How then, do you improve spelling in young students? These are tried and tested ways that will give students fun and meaningful experiences in learning to spell, and remembering the words over a much longer period.
* Using phonics. Young students who have learnt phonics soon learn to associate sounds of words with multi-syllables, By breaking words into syllables, they soon identify the sounds that link to form the whole word.
* Recognizing consonants and vowels and the sounds that they make. Associate each letter with its different sounds. Through repetitions, young students will soon learn to identify the various sounds in each word that begins and ends it, and forms the middle sound, and blend them into a single word.
* Improving memory skills. Young students need more repetitions to help knock new knowledge into the long term memory. Make memorisation fun through rhymes and limericks. Singing helps the musically inclined. A child by the name of David can substitute the letters in the song BINGO with DAVID, and learn to spell his name by singing “DAVID, DAVID, DAVID and David is my name.”, for example.
* Frequent reading and exposure to the words. Sight words are easily picked up through frequent exposure through reading together with young students. Use different stories with the same words to help students realise that words need not be exclusive to one story. By realising this, students will be more ready to want to learn to spell and spot familiar words in other stories.
* Know the meaning of the words. Meaningful experiences are easier to recall. By using the words in different contexts, students will soon remember the spelling of each word without having to consciously and conscientiously memorise them. As students learn that words can have the same or a different meaning in various contexts, they increase in their vocabulary and are more equipped to recall and spell the words correctly.
Teachers can make learning how to spell better fun in school in the following ways:
* Have group or individual competitions. The group synergy will help any student who is lagging behind catch up and learn together with his team. Interest in learning is also generated in fun activities. Students who lack the home support will also have a small group of friends to help them improve their spelling skills and memory recall.
* Assign buddies to guide weaker students in learning. These buddies help ensure that their charges practise reading and spelling outside the classroom, such as before school and during breaks. As buddies help their buddies learn, they are also helping themselves recall their spelling. Teachers thus have more eyes and ears to help their students.
* Enlist parent or school volunteers to monitor the learning of their students. Parent or school volunteers act as substitute home support for the young students, and ensure that they practise reading and spelling the words. Teachers could provide the learning resources and a checklist for these volunteers to complete, so that teachers are kept in the know of the progress in their students.

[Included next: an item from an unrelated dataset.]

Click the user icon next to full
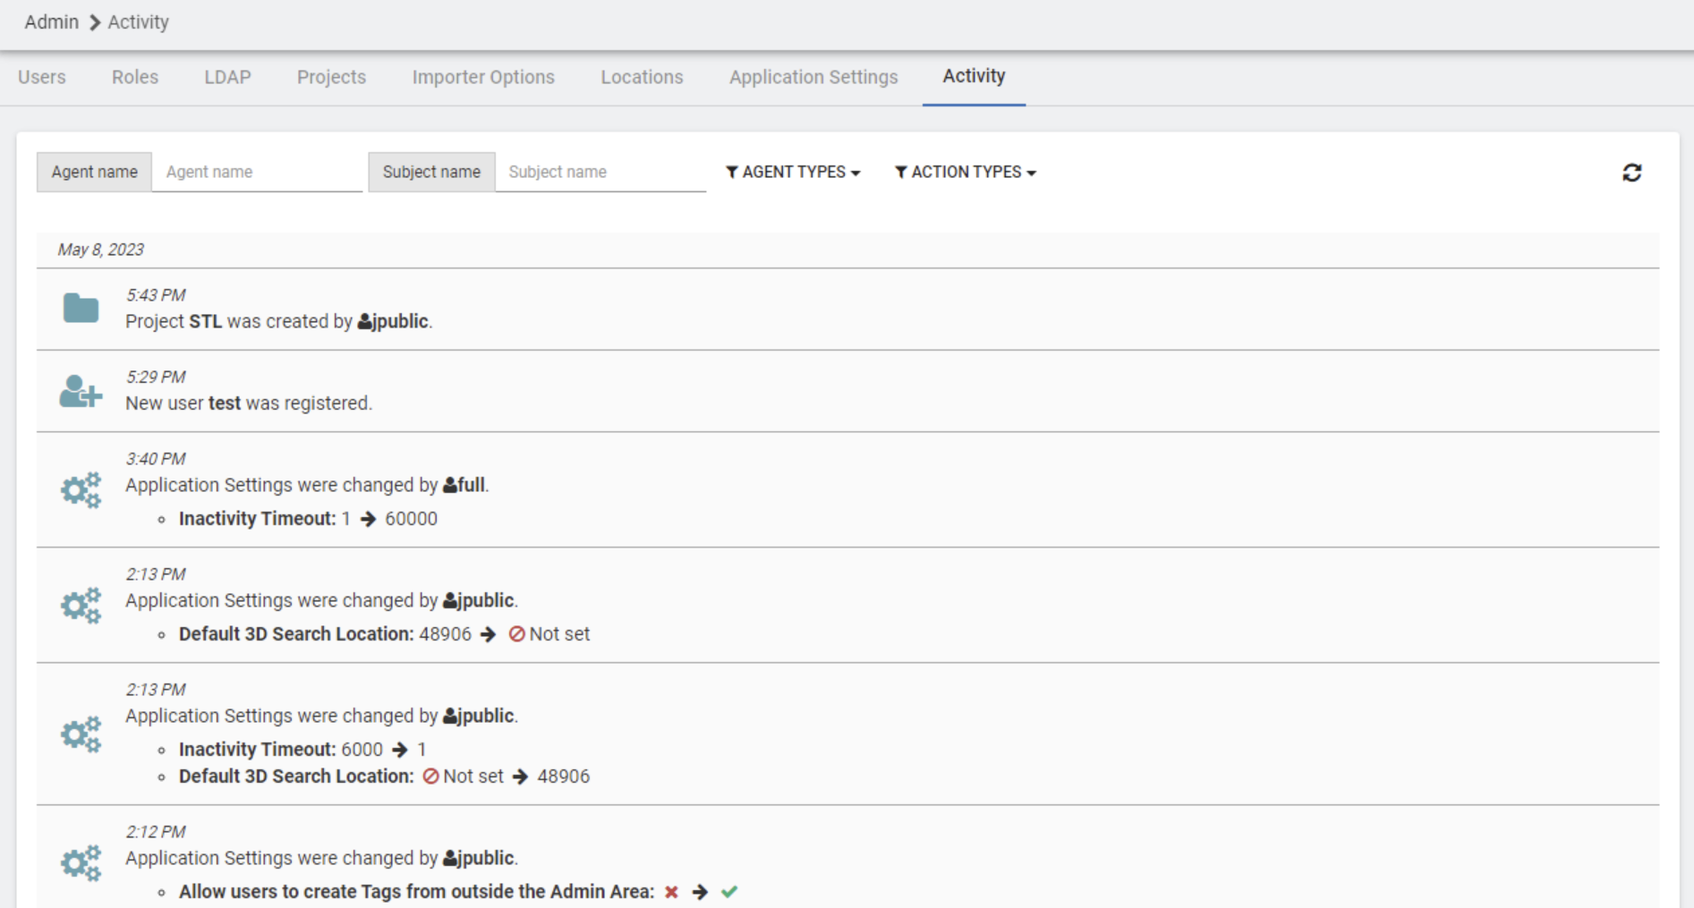1694x908 pixels. click(450, 486)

* Reward improvement and perseverance with little tokens. Young students need extrinsic rewards to motivate them to do well. Little stickers, stationery, cute ink stamps and even a star drawn against their full marks encourage them to want to do their best. Little successes pave the path to greater future successes. Teachers can reduce the number of words to be learnt for weaker students until they are more confident in reading and spelling.

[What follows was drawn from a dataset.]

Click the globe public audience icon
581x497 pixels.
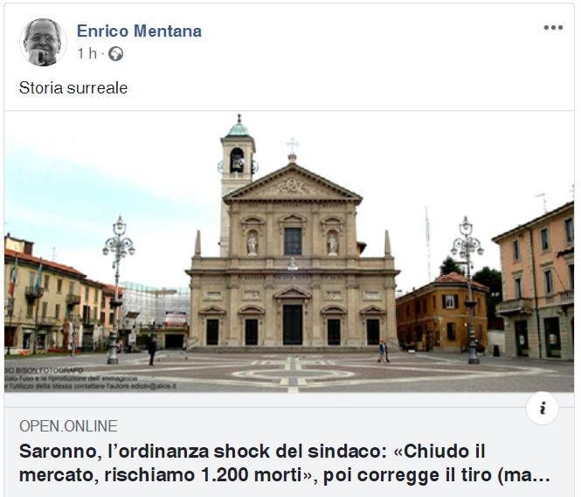tap(115, 53)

* Modify spelling tasks to suit the ability of students. Beginning students may have single-syllable rhyming words as spelling words, such as bat, cat, mat, pat, that is, words ending with the ‘at’ sound. They will then learn the value of phonics in reading and spelling, and be able to spell words that relate to, and extend from these words, such as batter, cattle, matter and patter.
Spelling games include:
* Test my partner. Students find a partner, and give words to each other to spell. Young students who develop a fear of school find their friends less threatening than their teachers. They are thus more comfortable in learning to spell with their partners.
* Spelling Bee. Students that are able to spell a set of words move on to the next round, until there remains one student, the champion and winner of the competition.
* Fill in the blanks. Teachers give certain letters of a word, and the meaning of the word. Students complete the word by filling in the missing letters. This game encourages weak students to learn and recall more difficult words.
* Search for the word. Using a hard copy or on-line dictionary, students locate the correct spelling of unfamiliar words. Younger students can be given word cards to select from.
It is important to help young students improve in spelling. As they grow older and encounter more difficult words to learn, they will not feel as threatened and incompetent where spelling is concerned.